I left Delhi at an ungodly hour this morning bound for the mythical forests of Braj, the realm in which the blue-skinned superbaby Krishna fought evil princes and lifted mountains with his finger while still having time to steal girls' clothes while they bathed. Krishna, one of the most popular incarnations of Vishnu was allegedly born here in Mathura and the city is overwhelmed by the trappings of Hindu holiness. The most impressive site I visited was the fiercely contested complex where Muslim and Hindu places of worship faced eachother over a heavily guarded prison-like wall, vying for control over the ancient site whose foundations contain the simple dark stone slab on which Krishna was born. It's not much to look at, but it matters enough that the army has a permanent garrison to maintain order. Of course the forests of Braj aren't so mythical these days, replaced by endless farms on the plains with villages tightly packed every few kilometers around a decrepit factory. The train ride was comfortable but unsettling.
note: Here I have excised a lengthy passage about the train ride that largely dealt with the appaling poverty alongside the tracks. It is truly horrendous and merits inclusion in a more thoughtful and, frankly, better-written piece on that subject rather than inclusion in this more comedic post

My first impression of Mathura was its bazaar, a long stretch of utter madness which after just a week in India I already feel all too familiar with. Though swarming, the city has a much more human scale than Delhi, affording one the oppurtunity to enjoy such sights as the intricate ritual interplay of boats and cloth on the river. The city can be crossed on foot and no grand roads clog the air with fumes. I marveled that this hectic place could be but a blip on the map of Northern India.

I went outside to write because the power keeps shutting off. Though mostly the fault of ramshackle infrastructure, I have beheld that it is at least partially the fault of monkeys, who use the power lines as their personal footpaths, occasionally knocking something loose to spark to the ground, prompting witnesses to throw their hands in exasperation as a local shopkeeper pokes his head out, rolls his eyes, and sighs as he goes to fetch a ladder because it is his turn again to fix up after the damn monkeys.

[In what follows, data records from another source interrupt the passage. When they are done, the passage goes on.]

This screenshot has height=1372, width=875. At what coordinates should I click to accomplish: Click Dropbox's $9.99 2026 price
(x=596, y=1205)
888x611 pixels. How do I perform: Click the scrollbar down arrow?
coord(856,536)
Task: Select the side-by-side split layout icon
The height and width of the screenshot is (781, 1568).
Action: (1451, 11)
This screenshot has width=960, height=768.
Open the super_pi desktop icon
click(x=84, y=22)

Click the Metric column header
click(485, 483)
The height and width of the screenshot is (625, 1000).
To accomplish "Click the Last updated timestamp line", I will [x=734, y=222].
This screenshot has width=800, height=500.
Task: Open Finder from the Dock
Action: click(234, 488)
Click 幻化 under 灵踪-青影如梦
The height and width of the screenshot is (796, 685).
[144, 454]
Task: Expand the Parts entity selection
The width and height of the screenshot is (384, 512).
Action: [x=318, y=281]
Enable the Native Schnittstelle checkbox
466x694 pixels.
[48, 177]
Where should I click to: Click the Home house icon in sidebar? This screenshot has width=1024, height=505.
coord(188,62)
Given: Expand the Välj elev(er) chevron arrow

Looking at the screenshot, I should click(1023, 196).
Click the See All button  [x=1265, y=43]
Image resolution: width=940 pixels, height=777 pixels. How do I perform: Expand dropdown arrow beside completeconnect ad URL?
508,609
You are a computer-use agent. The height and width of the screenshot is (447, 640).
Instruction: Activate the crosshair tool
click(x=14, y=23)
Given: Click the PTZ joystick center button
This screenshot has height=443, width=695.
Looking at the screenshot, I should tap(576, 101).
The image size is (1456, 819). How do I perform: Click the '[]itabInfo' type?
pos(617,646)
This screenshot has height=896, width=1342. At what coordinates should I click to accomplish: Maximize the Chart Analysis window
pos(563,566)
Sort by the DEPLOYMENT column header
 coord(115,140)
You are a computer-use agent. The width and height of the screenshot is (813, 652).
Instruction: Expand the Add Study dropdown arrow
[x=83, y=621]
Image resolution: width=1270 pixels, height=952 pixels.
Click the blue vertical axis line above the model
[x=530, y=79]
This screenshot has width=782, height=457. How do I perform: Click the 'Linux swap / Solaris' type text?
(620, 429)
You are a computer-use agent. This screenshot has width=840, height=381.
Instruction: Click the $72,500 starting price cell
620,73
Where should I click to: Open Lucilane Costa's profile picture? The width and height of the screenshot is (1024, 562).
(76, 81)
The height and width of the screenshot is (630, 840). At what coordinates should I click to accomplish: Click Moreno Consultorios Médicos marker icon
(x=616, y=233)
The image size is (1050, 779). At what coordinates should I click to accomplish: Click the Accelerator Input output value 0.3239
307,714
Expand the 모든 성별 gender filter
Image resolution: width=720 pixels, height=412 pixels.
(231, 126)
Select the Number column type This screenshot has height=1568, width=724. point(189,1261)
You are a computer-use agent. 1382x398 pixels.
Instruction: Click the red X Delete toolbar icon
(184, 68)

The inhabitants of Mathura must be forbidden to harm monkeys (as I believe most Hindus are) because otherwise the adorable little bastards would all be dead after all the mischief they get into.

Try as they might, the monkeys will never rule this place. Sovereignty was long ago unconditionally and perpetually ceded to the cows.

I was passing through a narrow walkway at the side of the bazaar when I suddenly felt two hard objects pushing against the rear of my thighs. I turned to see a white humpnecked cow with its horns leveled at my posterior. The cow surged forwards, pushing me down the street upon its horns. It raised its head, lifting me off my heels so that I had to quickly tiptoe to maintain pace and balance and avoid being flipped...or worse. I felt a most unpleasant sensation. As the cow's horns pressed into my thighs I could feel those organs usually located between my thighs being pushed forcefully into my abdomen by the cow's head, my precious jewels coming to a most cursed equilibrium nestled between the beast's eyes. There is no knowledge on this Earth so terrible as the realization that one's scrotum can feel a cow blink. For five more yards I was gripped with fear, initially out of the obvious concern for the wellbeing of my manhood, but then even more I feared what the crowd might do to me, for I was essentially teabagging the physical manifestation of God.

The cows of Mathura defy man with impunity. Roaming the city by the thousands, they amble brazenly through open doors and into stairwells, making their way to landings and even balconies where they sit smug and indolent, knowing that they sit where they sit and everyone can just deal with it. Bovis Rex, King of the Streets.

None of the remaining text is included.